> _EXERCISE MATERIAL_
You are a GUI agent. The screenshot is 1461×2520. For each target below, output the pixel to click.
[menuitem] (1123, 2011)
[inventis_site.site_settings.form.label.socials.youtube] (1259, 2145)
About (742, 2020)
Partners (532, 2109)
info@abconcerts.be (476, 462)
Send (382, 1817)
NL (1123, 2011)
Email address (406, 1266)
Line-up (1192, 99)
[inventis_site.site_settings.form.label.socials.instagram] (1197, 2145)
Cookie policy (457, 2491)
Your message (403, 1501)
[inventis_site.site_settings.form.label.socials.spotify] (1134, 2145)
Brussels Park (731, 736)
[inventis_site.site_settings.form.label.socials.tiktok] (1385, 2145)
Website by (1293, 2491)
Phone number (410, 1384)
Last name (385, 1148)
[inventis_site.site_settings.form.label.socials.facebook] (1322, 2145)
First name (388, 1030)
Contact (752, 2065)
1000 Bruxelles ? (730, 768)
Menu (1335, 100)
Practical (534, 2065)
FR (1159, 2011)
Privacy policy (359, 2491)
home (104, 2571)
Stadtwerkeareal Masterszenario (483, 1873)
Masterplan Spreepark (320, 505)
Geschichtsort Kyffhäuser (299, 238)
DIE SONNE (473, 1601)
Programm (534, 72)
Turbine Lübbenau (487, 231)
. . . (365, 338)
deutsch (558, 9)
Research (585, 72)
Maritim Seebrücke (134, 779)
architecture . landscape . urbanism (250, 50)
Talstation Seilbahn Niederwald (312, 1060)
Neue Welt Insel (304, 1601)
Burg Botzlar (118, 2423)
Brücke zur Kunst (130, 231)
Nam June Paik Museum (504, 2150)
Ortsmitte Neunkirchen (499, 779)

> _REQUIREMENT_
Copy the listing exactly as it stands.

> _RESULT FOR THIS TASK_
You are a GUI agent. The screenshot is 1461×2520. For each target below, output the pixel to click.
[menuitem] (1123, 2011)
[inventis_site.site_settings.form.label.socials.youtube] (1259, 2145)
About (742, 2020)
Partners (532, 2109)
info@abconcerts.be (476, 462)
Send (382, 1817)
NL (1123, 2011)
Email address (406, 1266)
Line-up (1192, 99)
[inventis_site.site_settings.form.label.socials.instagram] (1197, 2145)
Cookie policy (457, 2491)
Your message (403, 1501)
[inventis_site.site_settings.form.label.socials.spotify] (1134, 2145)
Brussels Park (731, 736)
[inventis_site.site_settings.form.label.socials.tiktok] (1385, 2145)
Website by (1293, 2491)
Phone number (410, 1384)
Last name (385, 1148)
[inventis_site.site_settings.form.label.socials.facebook] (1322, 2145)
First name (388, 1030)
Contact (752, 2065)
1000 Bruxelles ? (730, 768)
Menu (1335, 100)
Practical (534, 2065)
FR (1159, 2011)
Privacy policy (359, 2491)
home (104, 2571)
Stadtwerkeareal Masterszenario (483, 1873)
Masterplan Spreepark (320, 505)
Geschichtsort Kyffhäuser (299, 238)
DIE SONNE (473, 1601)
Programm (534, 72)
Turbine Lübbenau (487, 231)
. . . (365, 338)
deutsch (558, 9)
Research (585, 72)
Maritim Seebrücke (134, 779)
architecture . landscape . urbanism (250, 50)
Talstation Seilbahn Niederwald (312, 1060)
Neue Welt Insel (304, 1601)
Burg Botzlar (118, 2423)
Brücke zur Kunst (130, 231)
Nam June Paik Museum (504, 2150)
Ortsmitte Neunkirchen (499, 779)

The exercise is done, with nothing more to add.